Vlaai – o Holender, jaki placek!

Mało mówi się i pisze o kuchni holenderskiej. Niewiele też znamy jej typowych dań. Z ciekawością więc poczytałem o tym placko-torcie. I nabrałem na vlaai ochoty.
„Limburgia nie jest krainą typowo holenderską. Krajobraz tej najbardziej na południe wysuniętej prowincji kraju charakteryzuje się wzgórzami i lasami, pośród których stoją stare klasztory i domy o drewnianej budowie szkieletowej – taki widok kojarzy się raczej z Belgią niż z Holandią. Limburczycy mają również zupełnie inną mentalność niż pozostali Holendrzy, często budzącą zdziwienie w północnych częściach kraju, nacechowanych ra?czej purytanizmem. Każdy Holender potrafi jednak docenić specjalność tego regionu – limburski vlaai.
Według starych słowników vlaai (dosłownie: placek) jest to „płaski, okrągły placek z ciasta chlebowego, wyłożony na wierzchu owocami albo papką ryżową”. W średniowieczu pieczono go w celach ofiarnych, z prośbą o urodzaj na polach i w sadach. Obecnie vlaai jest wyrobem zdecydowanie cukierniczym. Prawie w ogóle nie robi się go już z ciasta chlebowego, lecz z innych rodzajów ciasta, z większą ilością masła.

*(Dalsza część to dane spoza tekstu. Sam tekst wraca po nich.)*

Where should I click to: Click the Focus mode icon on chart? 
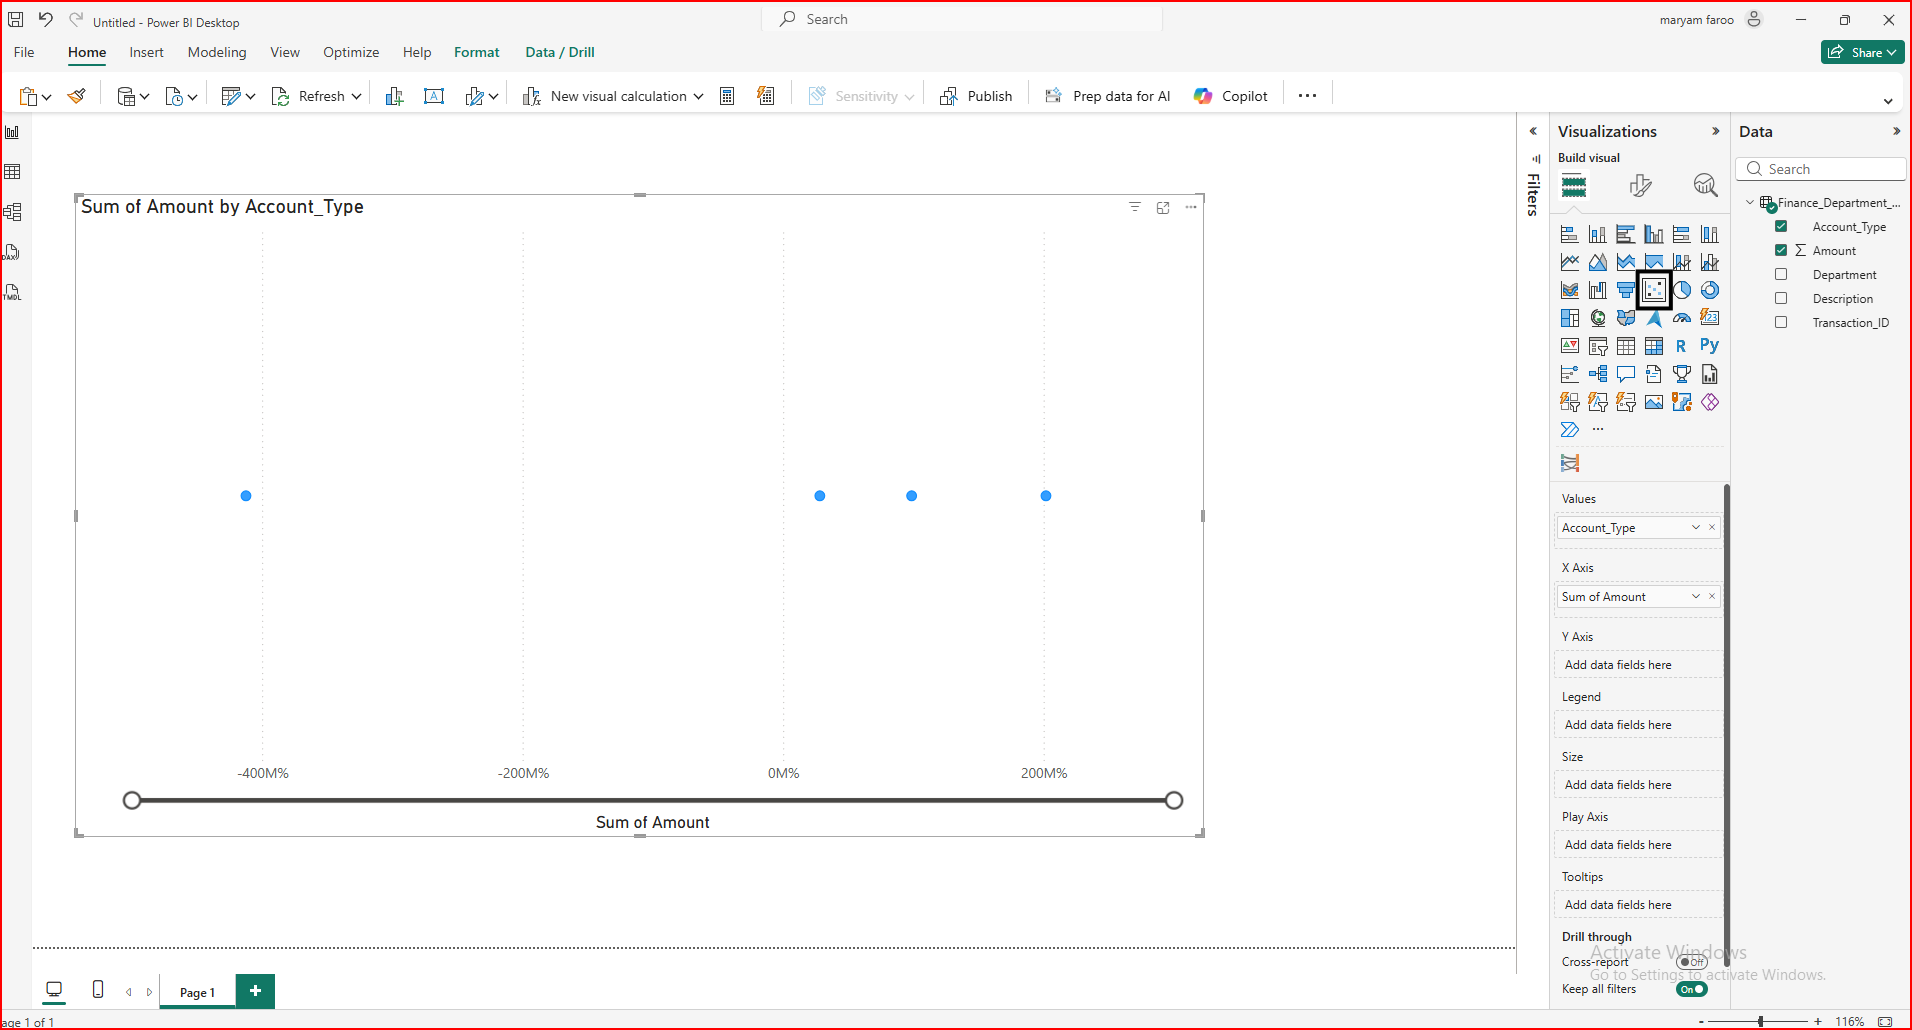1163,208
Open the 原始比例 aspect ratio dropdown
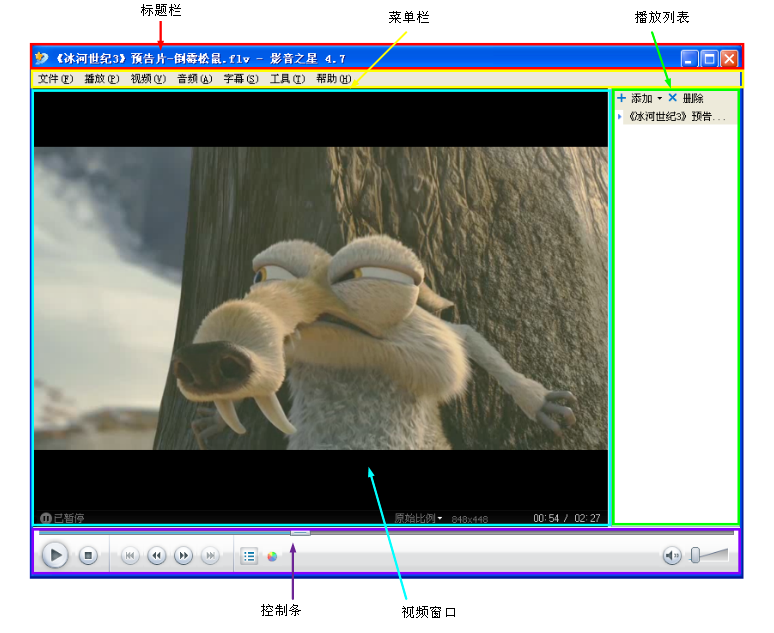The width and height of the screenshot is (774, 633). click(418, 518)
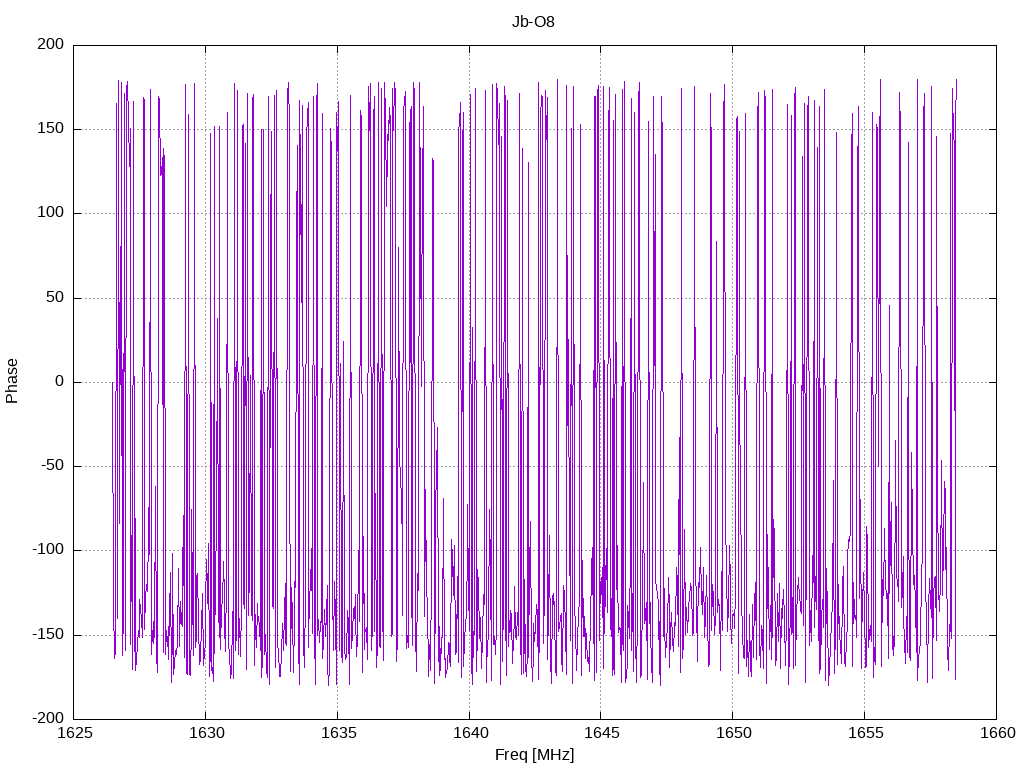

Nadzienie wytwarza się zarówno z krajowych owoców, takich jak truskawki, wiśnie, agrest albo śliwki, jak i z popularnych obecnie owoców egzotycznych. Niekiedy torciki są pokryte kratką z wałeczków ciasta albo kruszonką. Ulubionym rodzajem jest rijst-vlaai, z nadzieniem ze słodkiej ryżowej papki. Limburczycy jedzą vlaai po prostu palcami, oczywiście nie ma mowy, żeby nie wypili przy tej okazji jednej albo kilku kopje koffie, filiżaneczek kawy.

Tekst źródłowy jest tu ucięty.